Other countries, somehow unmoved by the beauty of his words, called for biofuels to be approached more carefully, to avoid doing harm to world food supplies. An Oxfam policy advisor went so far as to suggest that 15-30% of the price increases are attributable to the rush for biofuels. Ed Schafer, US Agriculture Secretary, suggested that the number was just 2-3%.

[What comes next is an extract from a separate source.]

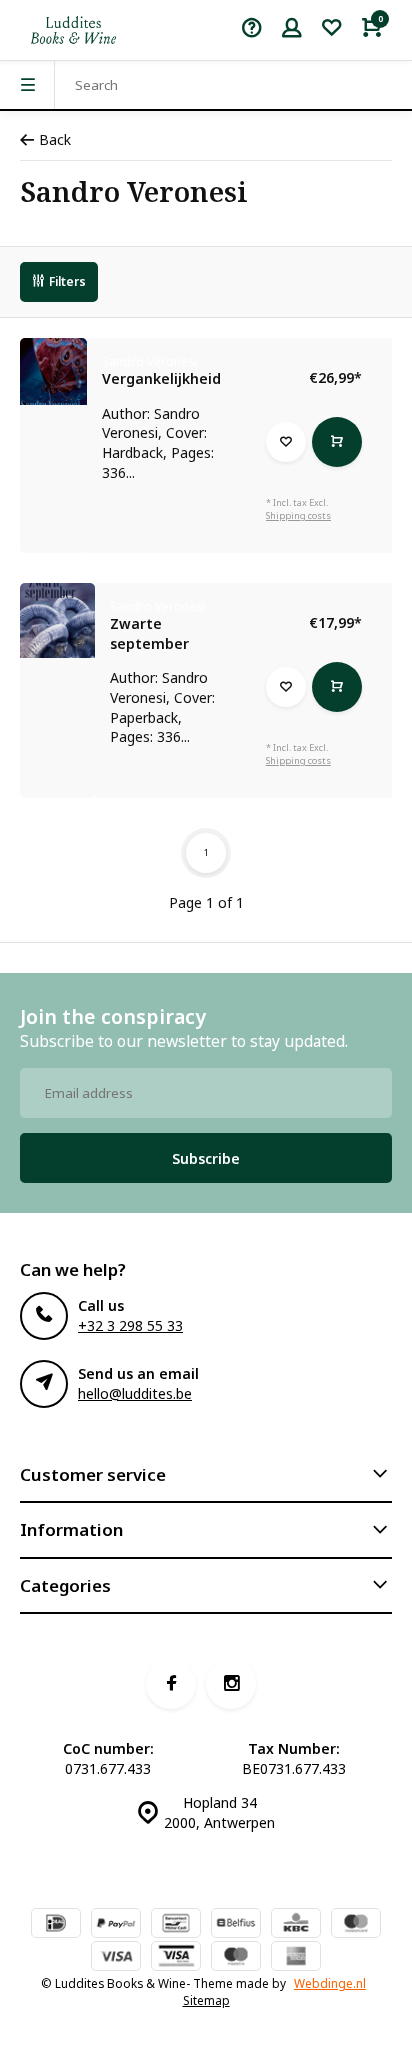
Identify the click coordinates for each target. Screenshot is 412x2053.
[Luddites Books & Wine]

It is remarkable that this late in the game, two sources can disagree so severely over the impact of plant-derived ethanol on the world food supply. It is hard to say for sure that Schafer is wrong, because ethanol is still a young industry, and in the United States it is in its infancy. The fact of the matter is that ethanol derived from food, or ethanol derived from crops grown in place of food will raise food prices. A firm would not produce both food and fuel unless food paid as well as biofuels did, PLUS any subsidies that are currently given to biofuel producers. The most promising option seems to be developing methods which use crops that can be grown places food can’t, such as switchgrass. No matter what, the future of biofuels is unclear, so let this blog echo the sentiment of Japanese Prime Minister Yasuo Fukuda by saying, “we need to ensure that biofuel production is sustainable.”


One Response

  1. […] being objectionable, and the DoE dealt with everything but corn. At any rate, we’ve already posted information from Oxfam suggesting that as much as 15-30% of food price inflation is due to  the rush to […]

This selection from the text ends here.